Other Conundrums
Race, Culture, and Canadian Art
- Publisher
- Arsenal Pulp Press, Artspeak Gallery
- Initial publish date
- Oct 2000
- Category
- Criticism & Theory, General
-
Paperback / softback
- ISBN
- 9781551520926
- Publish Date
- Oct 2000
- List Price
- $21.95
Classroom Resources
Where to buy it
Description
Other Conundrums, copublished with Vancouver's Artspeak Gallery and the Kamloops Art Gallery, is an extraordinary collection of essays on Canadian artists of colour by Monika Kin Gagnon, one of Canada's most respected art writers and curators.

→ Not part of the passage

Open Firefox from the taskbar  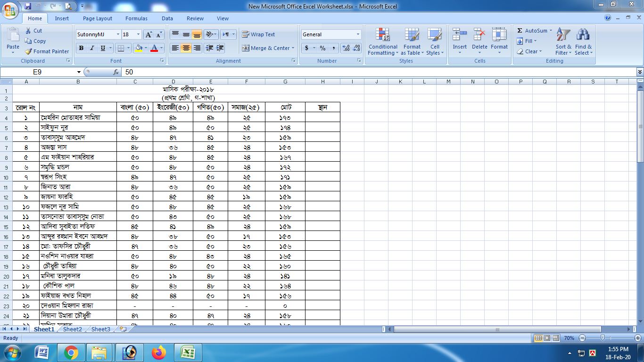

The essays explore the history of cultural production in this country with an emphasis on race, cultural difference, and cultural hybridity.
Using specific artists and exhibitions as a starting-point for Gagnon's discussions, these essays, and the artists she writes about, are firmly grounded in Canadian cultural events, artistic projects, and theoretical ideas concerning race and culture which have circulated in often disparate contexts for the last decade. The book makes a distinctively Canadian contribution to ongoing dialogues on issues of race and culture that have originated from artists, writers, and theorists from the US and Britain, and provides an important and relevatory context to the work of Canada's artists of colour.
The book includes numerous colour and black and white images, and a foreword by award-winning writer Larissa Lai (When Fox Is a Thousand).
Chapters include overviews of the work of such artists as Shani Mootoo, Paul Wong, Jamelie Hassan, and Dana Claxton.
Other Conundrums is an essential snapshot of contemporary issues surrounding race and identity as revealed in visual art.
About the author
Monika Kin Gagnon's writings have been published in numerous books, including topographies: aspects of recent B.C. art, Fluid Exchanges: Artists and Critics in the AIDS Crisis, and A Leap in the Dark, as well as many artist catalogues and magazines. She has a doctorate in philosophy from Simon Fraser University, and a Masters degree from York University. She is an associate professor in Communications Studies at Concordia University in Montreal.